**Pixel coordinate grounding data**
*** Block opens ***
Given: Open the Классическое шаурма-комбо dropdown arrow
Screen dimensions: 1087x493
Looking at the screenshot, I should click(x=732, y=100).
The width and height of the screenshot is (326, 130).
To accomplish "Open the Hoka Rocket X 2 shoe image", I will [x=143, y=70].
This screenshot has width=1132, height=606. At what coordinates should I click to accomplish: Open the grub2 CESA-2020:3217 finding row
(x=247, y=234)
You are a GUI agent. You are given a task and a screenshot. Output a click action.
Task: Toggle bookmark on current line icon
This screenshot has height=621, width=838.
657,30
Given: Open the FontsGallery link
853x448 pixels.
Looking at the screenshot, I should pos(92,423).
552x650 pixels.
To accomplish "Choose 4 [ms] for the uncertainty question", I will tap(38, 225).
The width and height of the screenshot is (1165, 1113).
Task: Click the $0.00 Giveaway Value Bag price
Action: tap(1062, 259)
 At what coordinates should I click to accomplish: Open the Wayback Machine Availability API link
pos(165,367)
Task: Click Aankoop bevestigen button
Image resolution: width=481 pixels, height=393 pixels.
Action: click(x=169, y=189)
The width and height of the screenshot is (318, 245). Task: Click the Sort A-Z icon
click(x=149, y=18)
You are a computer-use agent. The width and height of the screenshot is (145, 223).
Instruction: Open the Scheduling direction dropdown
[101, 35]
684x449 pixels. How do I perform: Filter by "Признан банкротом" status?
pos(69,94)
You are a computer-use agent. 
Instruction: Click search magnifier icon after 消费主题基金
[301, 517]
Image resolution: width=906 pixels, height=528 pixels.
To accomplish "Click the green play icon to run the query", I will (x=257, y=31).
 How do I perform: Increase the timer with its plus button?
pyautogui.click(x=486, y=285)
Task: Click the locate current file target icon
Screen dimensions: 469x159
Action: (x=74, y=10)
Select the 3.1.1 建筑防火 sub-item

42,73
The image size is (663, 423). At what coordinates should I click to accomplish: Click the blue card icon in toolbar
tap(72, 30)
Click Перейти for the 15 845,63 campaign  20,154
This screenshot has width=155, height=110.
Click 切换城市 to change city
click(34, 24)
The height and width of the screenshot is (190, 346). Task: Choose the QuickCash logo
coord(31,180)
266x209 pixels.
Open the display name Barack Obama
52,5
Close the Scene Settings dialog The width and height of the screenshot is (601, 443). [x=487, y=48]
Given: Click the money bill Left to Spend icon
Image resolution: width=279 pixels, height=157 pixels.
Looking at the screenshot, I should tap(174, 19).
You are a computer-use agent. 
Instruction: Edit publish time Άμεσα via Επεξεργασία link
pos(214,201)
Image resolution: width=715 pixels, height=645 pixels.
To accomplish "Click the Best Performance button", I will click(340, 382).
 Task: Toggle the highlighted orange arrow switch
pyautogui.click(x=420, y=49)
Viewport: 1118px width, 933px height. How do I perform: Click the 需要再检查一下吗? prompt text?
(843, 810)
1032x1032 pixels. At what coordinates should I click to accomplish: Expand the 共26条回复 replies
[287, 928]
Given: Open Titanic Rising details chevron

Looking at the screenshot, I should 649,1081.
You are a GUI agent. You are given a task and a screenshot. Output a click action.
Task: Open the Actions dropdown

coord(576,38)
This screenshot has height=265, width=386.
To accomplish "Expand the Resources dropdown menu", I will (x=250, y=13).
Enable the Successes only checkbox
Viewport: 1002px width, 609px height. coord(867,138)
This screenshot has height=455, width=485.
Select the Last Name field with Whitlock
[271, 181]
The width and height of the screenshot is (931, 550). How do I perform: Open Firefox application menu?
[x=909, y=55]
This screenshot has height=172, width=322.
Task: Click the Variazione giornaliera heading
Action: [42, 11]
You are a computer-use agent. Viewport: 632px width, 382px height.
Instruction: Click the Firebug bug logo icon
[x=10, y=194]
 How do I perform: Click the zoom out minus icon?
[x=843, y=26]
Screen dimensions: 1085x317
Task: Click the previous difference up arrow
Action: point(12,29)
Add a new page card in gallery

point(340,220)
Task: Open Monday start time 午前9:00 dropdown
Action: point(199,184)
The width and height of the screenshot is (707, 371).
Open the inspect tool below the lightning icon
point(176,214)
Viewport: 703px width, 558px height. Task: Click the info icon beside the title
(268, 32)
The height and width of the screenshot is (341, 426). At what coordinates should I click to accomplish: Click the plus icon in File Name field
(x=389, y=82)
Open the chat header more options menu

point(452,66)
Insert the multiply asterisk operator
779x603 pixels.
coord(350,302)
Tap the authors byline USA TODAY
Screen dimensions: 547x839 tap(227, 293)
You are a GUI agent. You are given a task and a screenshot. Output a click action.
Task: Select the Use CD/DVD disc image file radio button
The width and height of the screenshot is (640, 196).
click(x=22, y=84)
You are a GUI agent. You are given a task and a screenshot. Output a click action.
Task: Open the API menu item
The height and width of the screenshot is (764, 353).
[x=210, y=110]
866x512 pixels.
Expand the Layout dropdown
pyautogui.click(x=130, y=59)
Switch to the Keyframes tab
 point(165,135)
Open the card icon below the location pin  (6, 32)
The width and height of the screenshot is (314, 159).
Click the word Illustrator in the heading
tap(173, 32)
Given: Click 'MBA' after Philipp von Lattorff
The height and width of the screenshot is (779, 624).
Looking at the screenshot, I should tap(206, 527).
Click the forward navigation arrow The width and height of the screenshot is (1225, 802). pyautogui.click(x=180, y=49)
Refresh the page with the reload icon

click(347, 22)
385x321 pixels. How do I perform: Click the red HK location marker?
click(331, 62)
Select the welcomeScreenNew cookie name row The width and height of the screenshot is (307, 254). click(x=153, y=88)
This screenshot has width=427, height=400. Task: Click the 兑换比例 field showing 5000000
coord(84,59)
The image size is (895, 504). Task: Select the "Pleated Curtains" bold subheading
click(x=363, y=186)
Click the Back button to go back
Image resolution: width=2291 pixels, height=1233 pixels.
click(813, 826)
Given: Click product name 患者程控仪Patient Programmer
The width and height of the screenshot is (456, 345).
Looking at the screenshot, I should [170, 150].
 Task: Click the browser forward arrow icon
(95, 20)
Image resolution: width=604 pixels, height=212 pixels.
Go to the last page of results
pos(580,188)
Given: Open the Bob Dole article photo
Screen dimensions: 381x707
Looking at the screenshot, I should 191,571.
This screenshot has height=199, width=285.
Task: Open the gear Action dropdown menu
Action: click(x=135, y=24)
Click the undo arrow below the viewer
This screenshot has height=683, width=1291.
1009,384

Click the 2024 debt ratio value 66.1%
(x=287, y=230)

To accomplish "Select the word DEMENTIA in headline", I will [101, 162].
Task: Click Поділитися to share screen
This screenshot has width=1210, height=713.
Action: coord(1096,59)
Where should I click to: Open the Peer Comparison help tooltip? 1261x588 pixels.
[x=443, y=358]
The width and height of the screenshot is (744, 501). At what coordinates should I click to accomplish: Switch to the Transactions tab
*** Block closes ***
**Activity**
Exactly as they appear above, transcribe the records in full.

**Worked solution**
Given: Open the Классическое шаурма-комбо dropdown arrow
Screen dimensions: 1087x493
Looking at the screenshot, I should click(x=732, y=100).
The width and height of the screenshot is (326, 130).
To accomplish "Open the Hoka Rocket X 2 shoe image", I will [x=143, y=70].
This screenshot has width=1132, height=606. At what coordinates should I click to accomplish: Open the grub2 CESA-2020:3217 finding row
(x=247, y=234)
You are a GUI agent. You are given a task and a screenshot. Output a click action.
Task: Toggle bookmark on current line icon
This screenshot has height=621, width=838.
657,30
Given: Open the FontsGallery link
853x448 pixels.
Looking at the screenshot, I should pos(92,423).
552x650 pixels.
To accomplish "Choose 4 [ms] for the uncertainty question", I will tap(38, 225).
The width and height of the screenshot is (1165, 1113).
Task: Click the $0.00 Giveaway Value Bag price
Action: tap(1062, 259)
 At what coordinates should I click to accomplish: Open the Wayback Machine Availability API link
pos(165,367)
Task: Click Aankoop bevestigen button
Image resolution: width=481 pixels, height=393 pixels.
Action: click(x=169, y=189)
The width and height of the screenshot is (318, 245). Task: Click the Sort A-Z icon
click(x=149, y=18)
You are a computer-use agent. The width and height of the screenshot is (145, 223).
Instruction: Open the Scheduling direction dropdown
[101, 35]
684x449 pixels. How do I perform: Filter by "Признан банкротом" status?
pos(69,94)
You are a computer-use agent. 
Instruction: Click search magnifier icon after 消费主题基金
[301, 517]
Image resolution: width=906 pixels, height=528 pixels.
To accomplish "Click the green play icon to run the query", I will (x=257, y=31).
 How do I perform: Increase the timer with its plus button?
pyautogui.click(x=486, y=285)
Task: Click the locate current file target icon
Screen dimensions: 469x159
Action: (x=74, y=10)
Select the 3.1.1 建筑防火 sub-item

42,73
The image size is (663, 423). At what coordinates should I click to accomplish: Click the blue card icon in toolbar
tap(72, 30)
Click Перейти for the 15 845,63 campaign  20,154
This screenshot has width=155, height=110.
Click 切换城市 to change city
click(34, 24)
The height and width of the screenshot is (190, 346). Task: Choose the QuickCash logo
coord(31,180)
266x209 pixels.
Open the display name Barack Obama
52,5
Close the Scene Settings dialog The width and height of the screenshot is (601, 443). [x=487, y=48]
Given: Click the money bill Left to Spend icon
Image resolution: width=279 pixels, height=157 pixels.
Looking at the screenshot, I should tap(174, 19).
You are a computer-use agent. 
Instruction: Edit publish time Άμεσα via Επεξεργασία link
pos(214,201)
Image resolution: width=715 pixels, height=645 pixels.
To accomplish "Click the Best Performance button", I will click(340, 382).
 Task: Toggle the highlighted orange arrow switch
pyautogui.click(x=420, y=49)
Viewport: 1118px width, 933px height. How do I perform: Click the 需要再检查一下吗? prompt text?
(843, 810)
1032x1032 pixels. At what coordinates should I click to accomplish: Expand the 共26条回复 replies
[287, 928]
Given: Open Titanic Rising details chevron

Looking at the screenshot, I should 649,1081.
You are a GUI agent. You are given a task and a screenshot. Output a click action.
Task: Open the Actions dropdown

coord(576,38)
This screenshot has height=265, width=386.
To accomplish "Expand the Resources dropdown menu", I will (x=250, y=13).
Enable the Successes only checkbox
Viewport: 1002px width, 609px height. coord(867,138)
This screenshot has height=455, width=485.
Select the Last Name field with Whitlock
[271, 181]
The width and height of the screenshot is (931, 550). How do I perform: Open Firefox application menu?
[x=909, y=55]
This screenshot has height=172, width=322.
Task: Click the Variazione giornaliera heading
Action: [42, 11]
You are a computer-use agent. Viewport: 632px width, 382px height.
Instruction: Click the Firebug bug logo icon
[x=10, y=194]
 How do I perform: Click the zoom out minus icon?
[x=843, y=26]
Screen dimensions: 1085x317
Task: Click the previous difference up arrow
Action: point(12,29)
Add a new page card in gallery

point(340,220)
Task: Open Monday start time 午前9:00 dropdown
Action: point(199,184)
The width and height of the screenshot is (707, 371).
Open the inspect tool below the lightning icon
point(176,214)
Viewport: 703px width, 558px height. Task: Click the info icon beside the title
(268, 32)
The height and width of the screenshot is (341, 426). At what coordinates should I click to accomplish: Click the plus icon in File Name field
(x=389, y=82)
Open the chat header more options menu

point(452,66)
Insert the multiply asterisk operator
779x603 pixels.
coord(350,302)
Tap the authors byline USA TODAY
Screen dimensions: 547x839 tap(227, 293)
You are a GUI agent. You are given a task and a screenshot. Output a click action.
Task: Select the Use CD/DVD disc image file radio button
The width and height of the screenshot is (640, 196).
click(x=22, y=84)
You are a GUI agent. You are given a task and a screenshot. Output a click action.
Task: Open the API menu item
The height and width of the screenshot is (764, 353).
[x=210, y=110]
866x512 pixels.
Expand the Layout dropdown
pyautogui.click(x=130, y=59)
Switch to the Keyframes tab
 point(165,135)
Open the card icon below the location pin  (6, 32)
The width and height of the screenshot is (314, 159).
Click the word Illustrator in the heading
tap(173, 32)
Given: Click 'MBA' after Philipp von Lattorff
The height and width of the screenshot is (779, 624).
Looking at the screenshot, I should tap(206, 527).
Click the forward navigation arrow The width and height of the screenshot is (1225, 802). pyautogui.click(x=180, y=49)
Refresh the page with the reload icon

click(347, 22)
385x321 pixels. How do I perform: Click the red HK location marker?
click(331, 62)
Select the welcomeScreenNew cookie name row The width and height of the screenshot is (307, 254). click(x=153, y=88)
This screenshot has width=427, height=400. Task: Click the 兑换比例 field showing 5000000
coord(84,59)
The image size is (895, 504). Task: Select the "Pleated Curtains" bold subheading
click(x=363, y=186)
Click the Back button to go back
Image resolution: width=2291 pixels, height=1233 pixels.
click(813, 826)
Given: Click product name 患者程控仪Patient Programmer
The width and height of the screenshot is (456, 345).
Looking at the screenshot, I should [170, 150].
 Task: Click the browser forward arrow icon
(95, 20)
Image resolution: width=604 pixels, height=212 pixels.
Go to the last page of results
pos(580,188)
Given: Open the Bob Dole article photo
Screen dimensions: 381x707
Looking at the screenshot, I should 191,571.
This screenshot has height=199, width=285.
Task: Open the gear Action dropdown menu
Action: click(x=135, y=24)
Click the undo arrow below the viewer
This screenshot has height=683, width=1291.
1009,384

Click the 2024 debt ratio value 66.1%
(x=287, y=230)

To accomplish "Select the word DEMENTIA in headline", I will [101, 162].
Task: Click Поділитися to share screen
This screenshot has width=1210, height=713.
Action: coord(1096,59)
Where should I click to: Open the Peer Comparison help tooltip? 1261x588 pixels.
[x=443, y=358]
The width and height of the screenshot is (744, 501). At what coordinates should I click to accomplish: Switch to the Transactions tab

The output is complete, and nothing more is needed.